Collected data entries
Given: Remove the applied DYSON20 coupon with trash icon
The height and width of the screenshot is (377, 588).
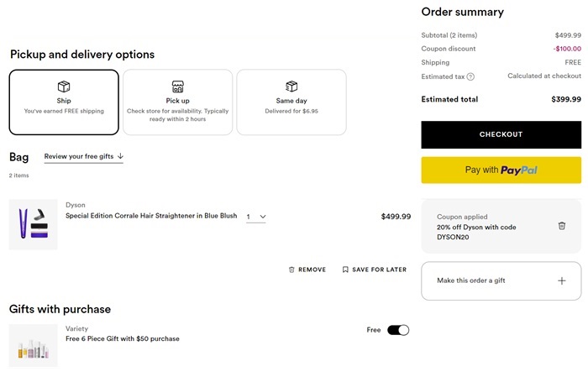Looking at the screenshot, I should point(562,226).
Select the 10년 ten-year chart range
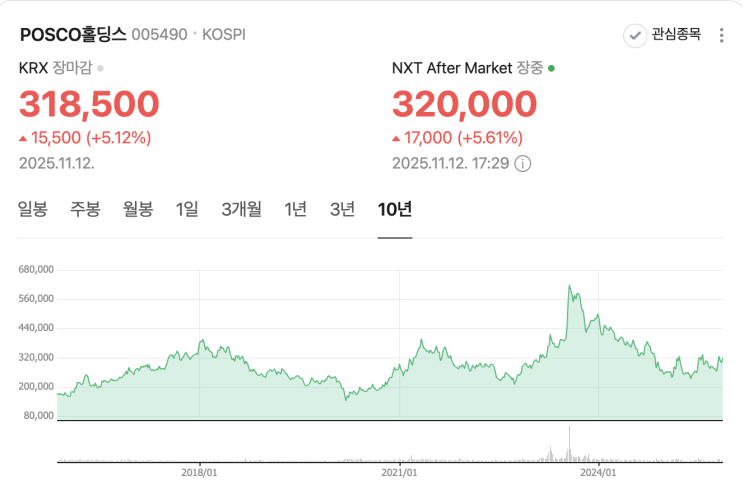The height and width of the screenshot is (485, 743). (395, 209)
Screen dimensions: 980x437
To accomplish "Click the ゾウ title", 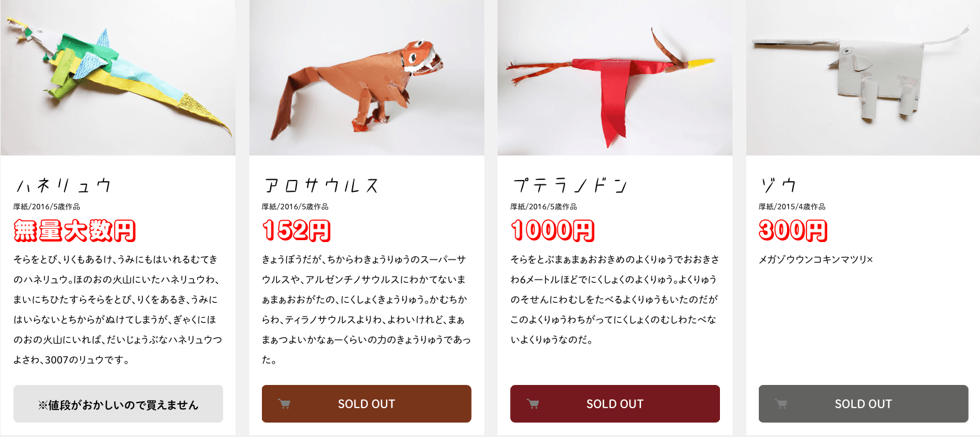I will [779, 186].
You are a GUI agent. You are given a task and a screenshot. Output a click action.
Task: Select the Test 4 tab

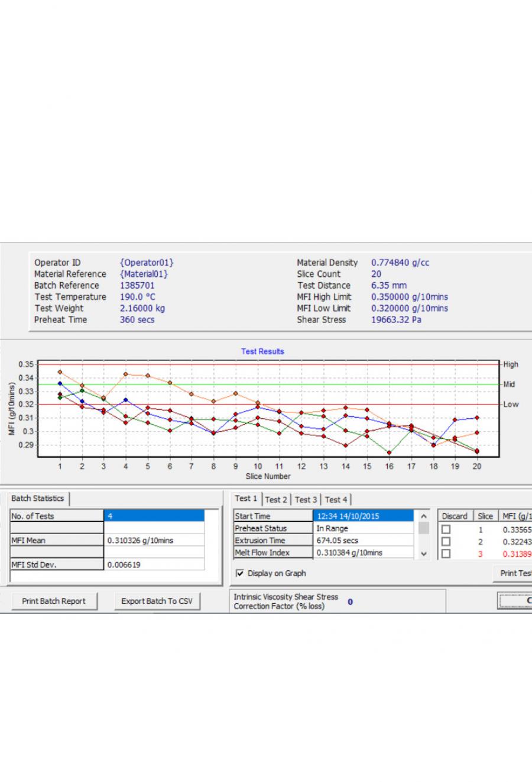tap(336, 500)
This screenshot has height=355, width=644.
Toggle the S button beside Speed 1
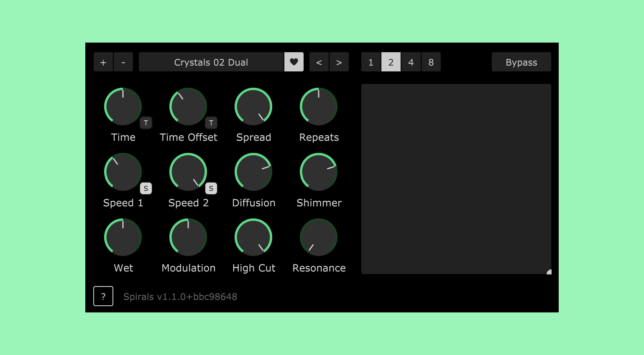tap(146, 188)
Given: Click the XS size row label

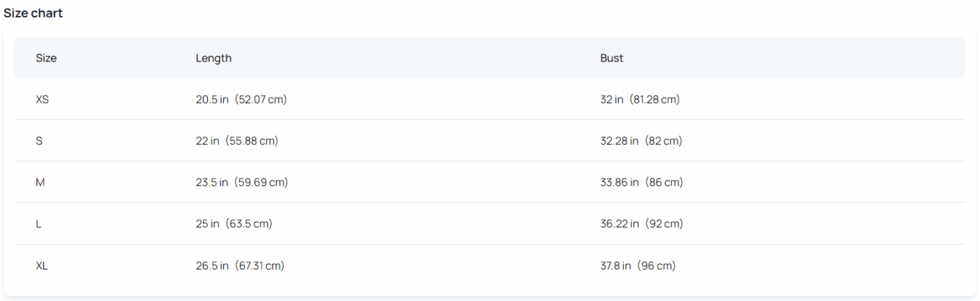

Directions for this task: From the line that contains "Toggle the S button beside Speed 1" to the last line of the data above, inclusive, transcribe every line exactly and only those lines, omitting pictures.

Exercise solution:
Toggle the S button beside Speed 1
tap(146, 188)
Given: Click the XS size row label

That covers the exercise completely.